Live album by John Coltrane
- Released: 1981
- Recorded: November 19, 1962
- Venue: Konserthuset, Stockholm
- Genre: Avant-garde jazz Modal jazz Hard bop
- Label: Pablo Records

= Bye Bye Blackbird (John Coltrane album) =

Bye Bye Blackbird is a live album by jazz musician John Coltrane recorded on November 19, 1962 at the Konserthuset in Stockholm and released in 1981 by Pablo Records.

The album was recorded during a 1962 European tour which took place from November 17 - December 2, and which included stops in Paris, Zurich, Stockholm, Helsinki, Oslo, Copenhagen, Berlin, Hamburg, Vienna, Graz, Munich, Frankfurt am Main, Scheveningen, Amsterdam, and Milan.

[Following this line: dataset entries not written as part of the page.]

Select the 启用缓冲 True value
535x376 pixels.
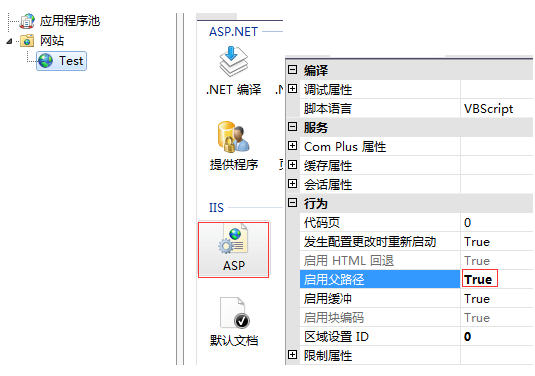point(477,299)
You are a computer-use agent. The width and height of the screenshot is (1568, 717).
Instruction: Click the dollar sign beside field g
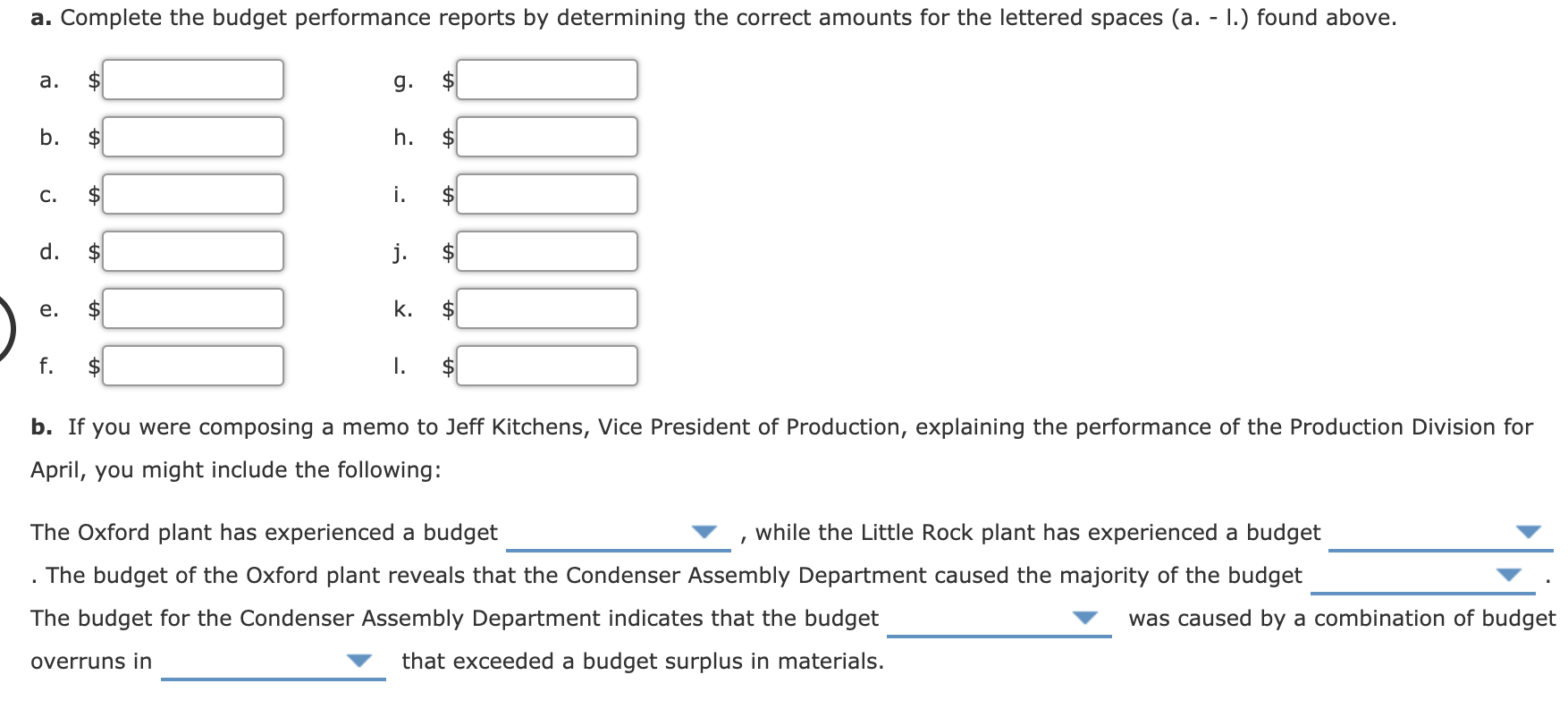click(447, 80)
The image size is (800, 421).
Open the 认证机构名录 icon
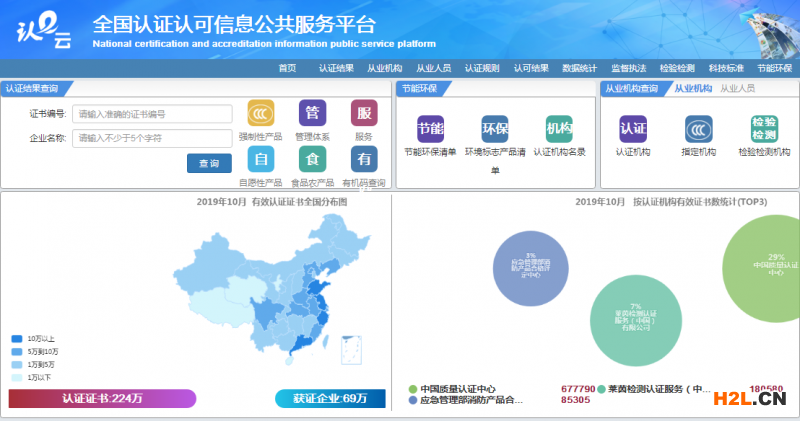(x=560, y=129)
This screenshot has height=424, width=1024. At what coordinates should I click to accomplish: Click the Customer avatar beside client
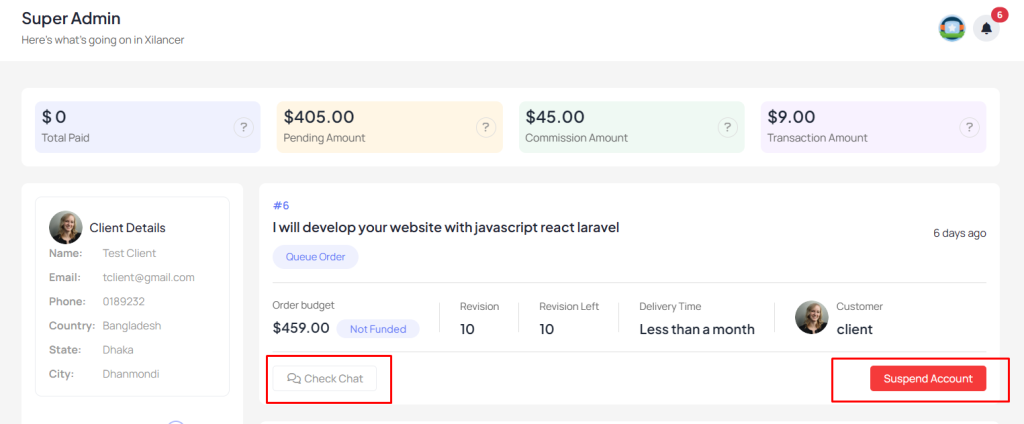coord(812,318)
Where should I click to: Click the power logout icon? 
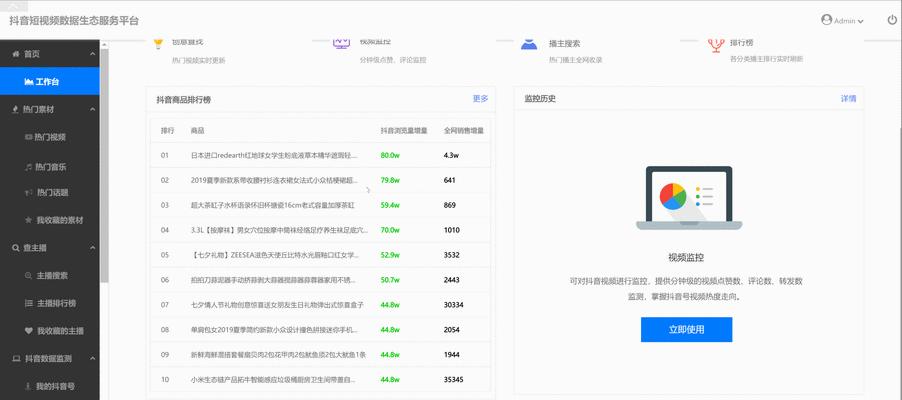[892, 19]
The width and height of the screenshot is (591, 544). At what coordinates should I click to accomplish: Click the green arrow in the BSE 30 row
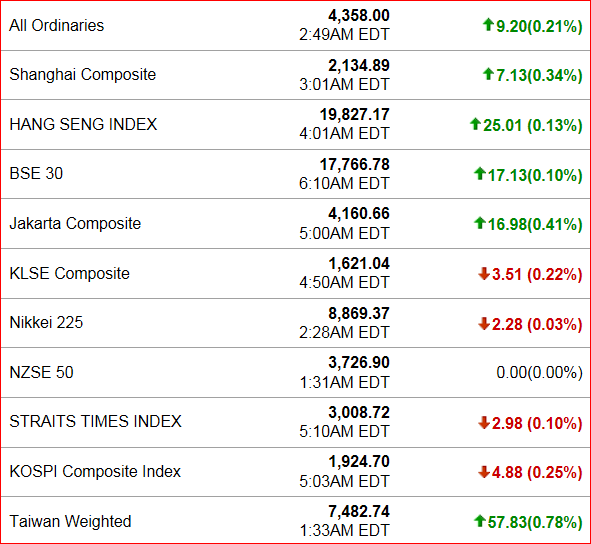point(480,174)
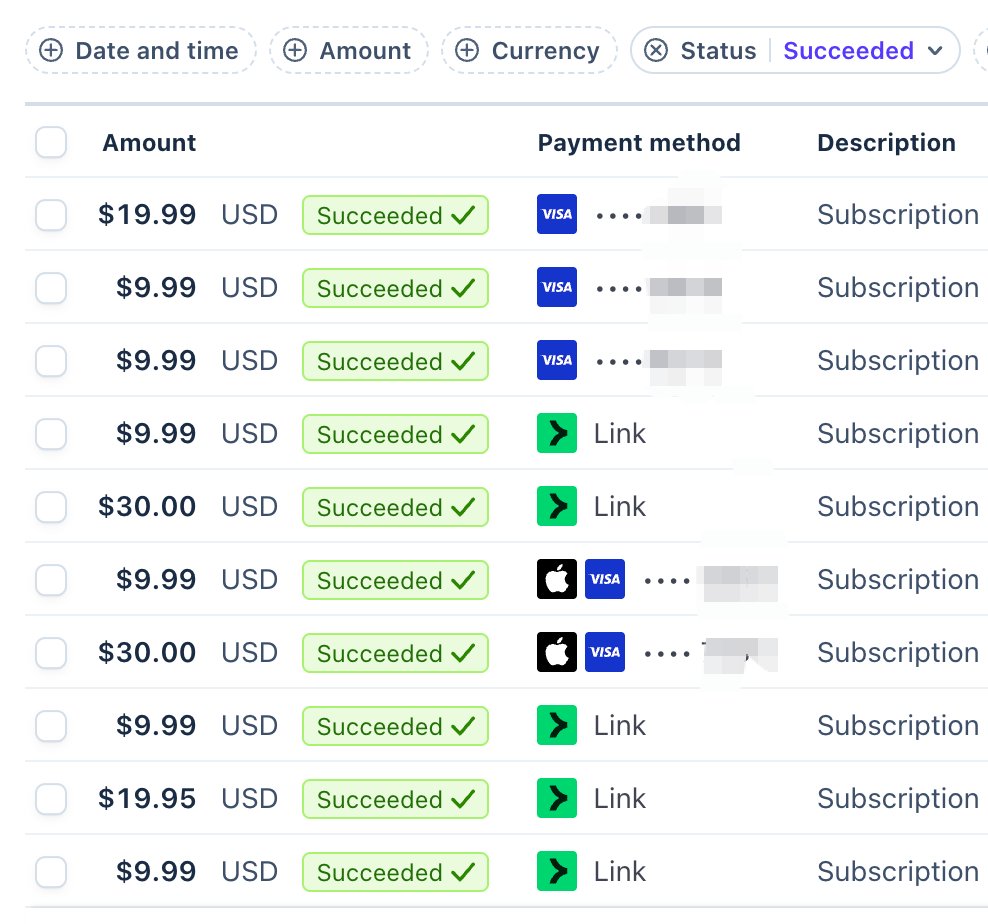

The Coltrane quartet played two concerts at the Konserthuset on November 19; "Traneing In" was recorded at the first concert, while "Bye Bye Blackbird" was recorded at the second. Material from these concerts and others that took place during the tour were released in 2001 on the 7–CD collection Live Trane: The European Tours.

==Reception==

In a review for AllMusic, Scott Yanow wrote: "Bye Bye Blackbird only contains 36 minutes of music, but the quality is quite high. John Coltrane and his Quartet... perform extended versions of "Bye Bye Blackbird" and "Traneing In" that gradually build up to great intensity. Well recorded, this European concert... is worth hearing, particularly by Coltrane collectors who already have his more essential recordings."

Chris May, writing for All About Jazz, called the performances "incandescent," and stated that Coltrane's solo on "Traneing In" is "among the most thrilling he ever recorded, live or in the studio."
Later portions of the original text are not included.